What excites you most about the future of board certification?

Medicine has always required lifelong learning—the future will increasingly require lifelong unlearning.

Some of what made us successful 10 years ago may not serve our patients 10 years from now. The willingness to question our assumptions, adapt to new evidence and continually evolve may become one of the defining characteristics of the next generation of physicians.

That is what excites me most.

I hope board certification continues evolving in ways that are more integrated with practice, more reflective of real-world clinical decision-making and more supportive of continuous professional growth.

The question is not whether we maintain high standards. It is whether our standards continue to reflect the practice of medicine as it is, not simply as it once was.

What message would you like ABIM diplomates to hear from you as a new Director?

I want diplomates to know that I understand both the privilege and the pressures of practicing medicine because I continue to experience them myself.

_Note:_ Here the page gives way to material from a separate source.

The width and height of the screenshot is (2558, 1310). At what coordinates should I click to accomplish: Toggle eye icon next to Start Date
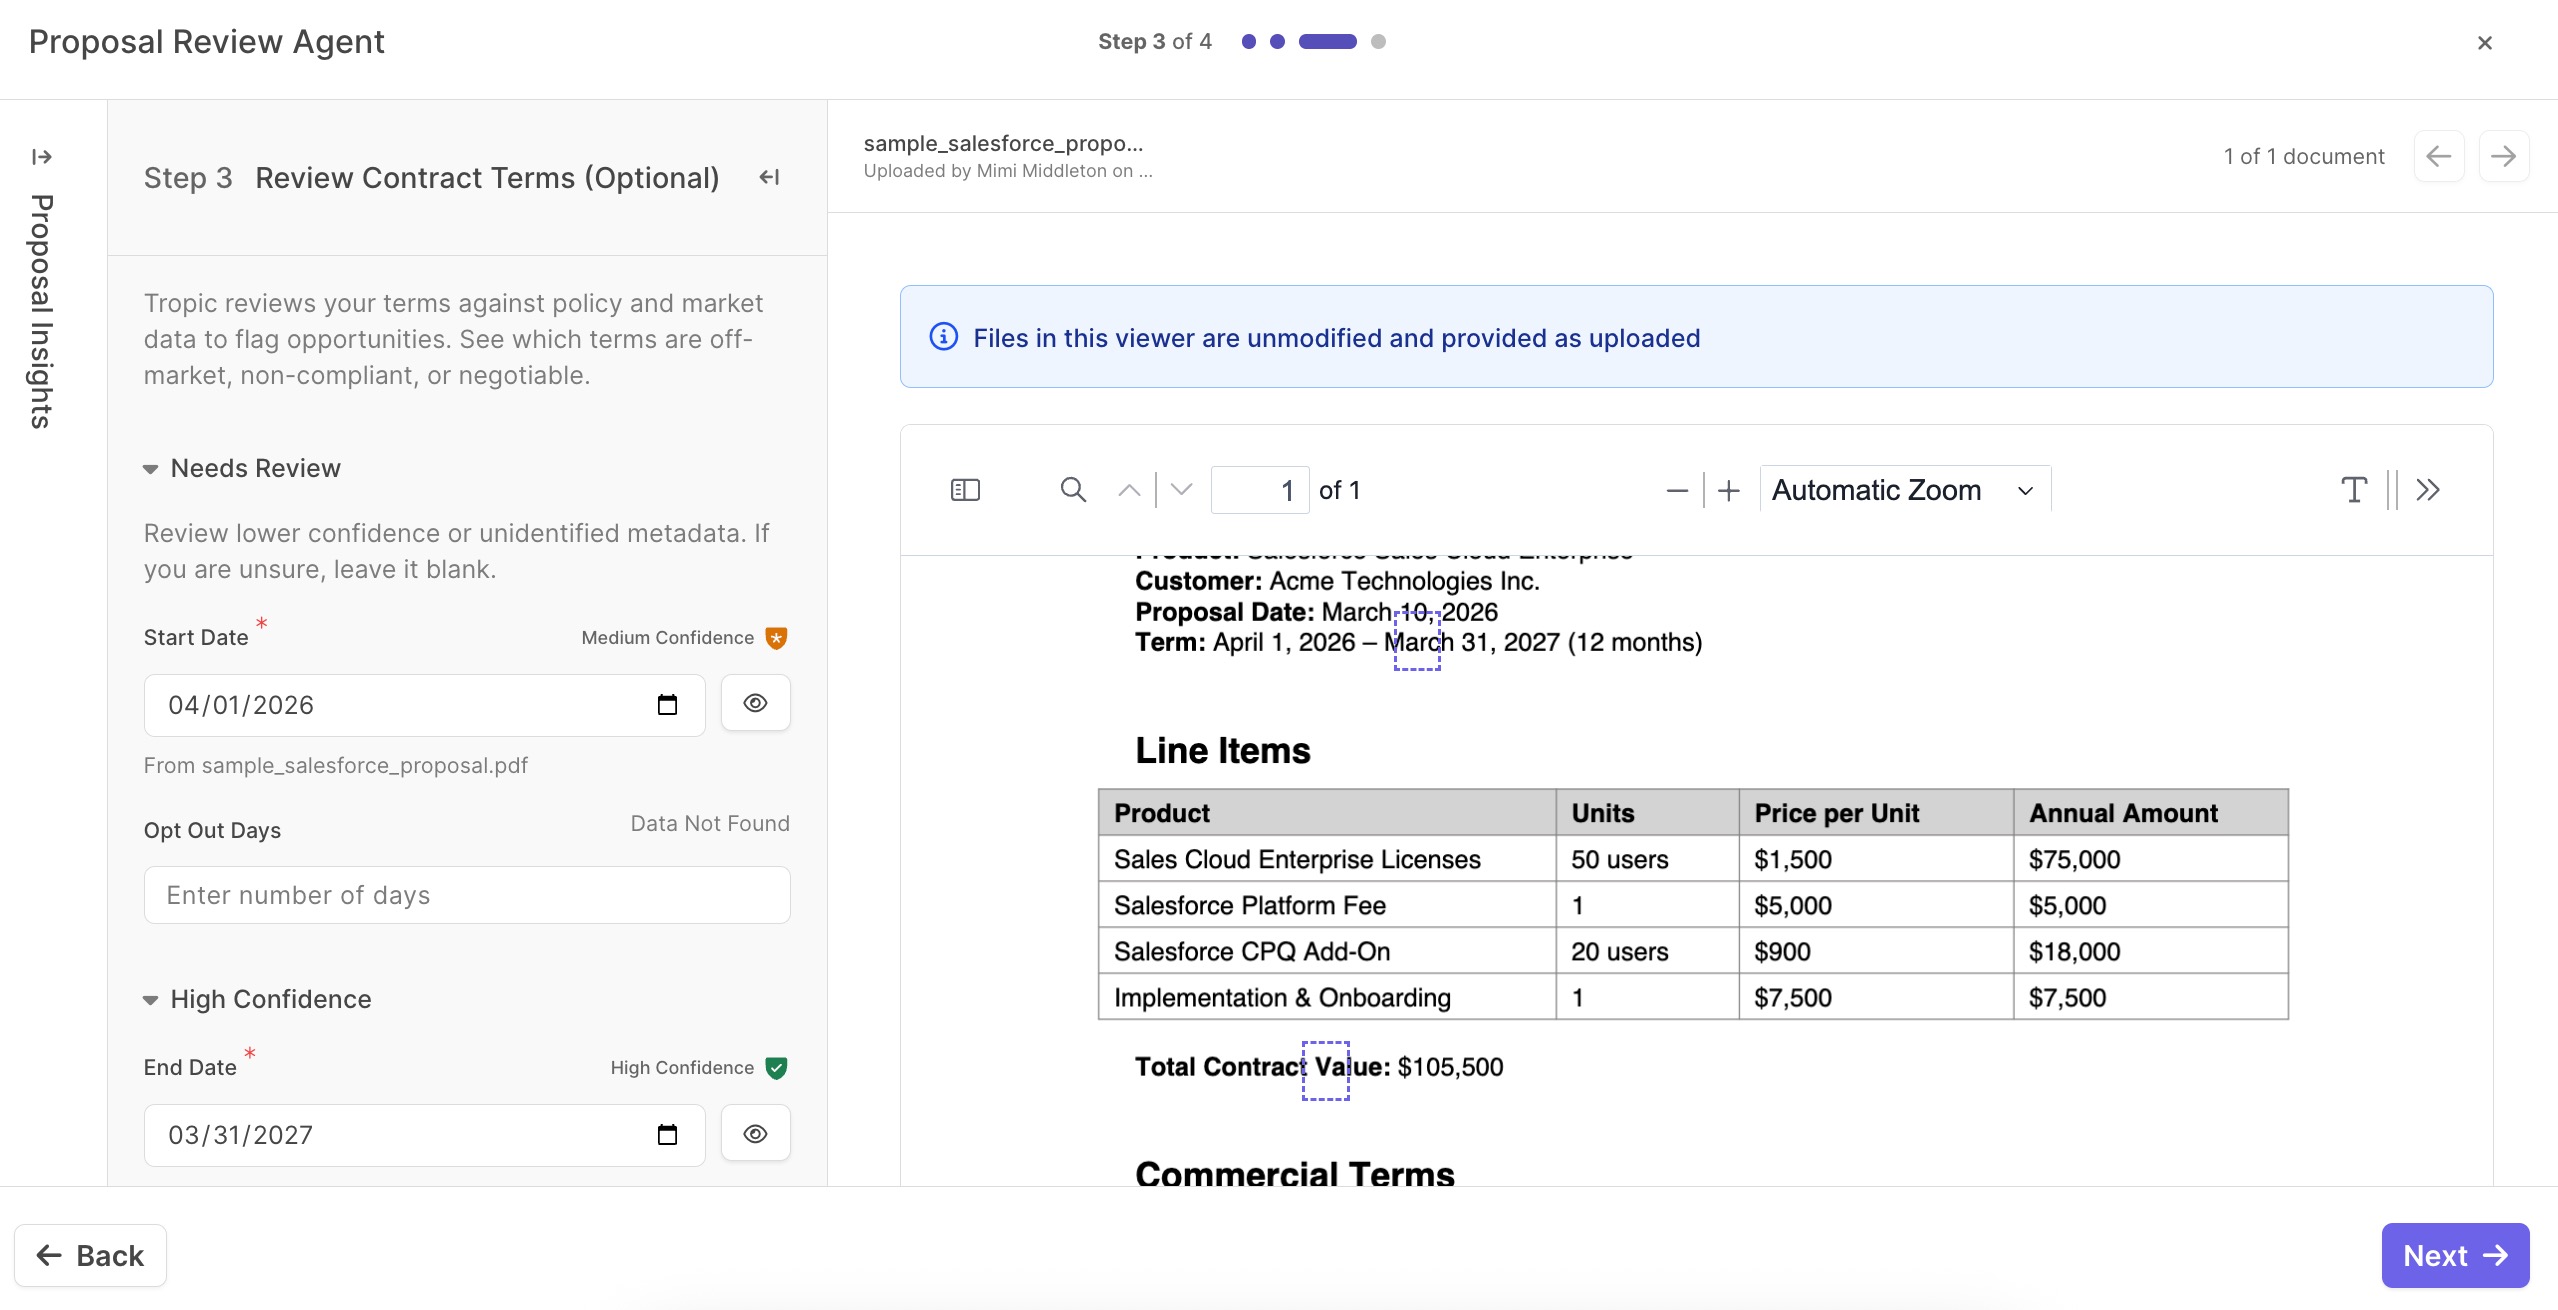[755, 703]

My commitment as a Director is to listen thoughtfully, represent physicians practicing across every environment—from academic medical centers to community hospitals to rural America and underserved communities—and help ensure that ABIM continues to evolve while remaining true to the values that define our profession. Serving on the Board of the largest specialty certifying board in the United States is both an extraordinary privilege and an extraordinary responsibility, one I approach with humility and deep respect for the physicians and patients we serve.

At the end of the day, this role is not about board certification. It is about strengthening the bond of trust between a profession and the patients who place their lives in our hands every day.

Everything else is in service of that.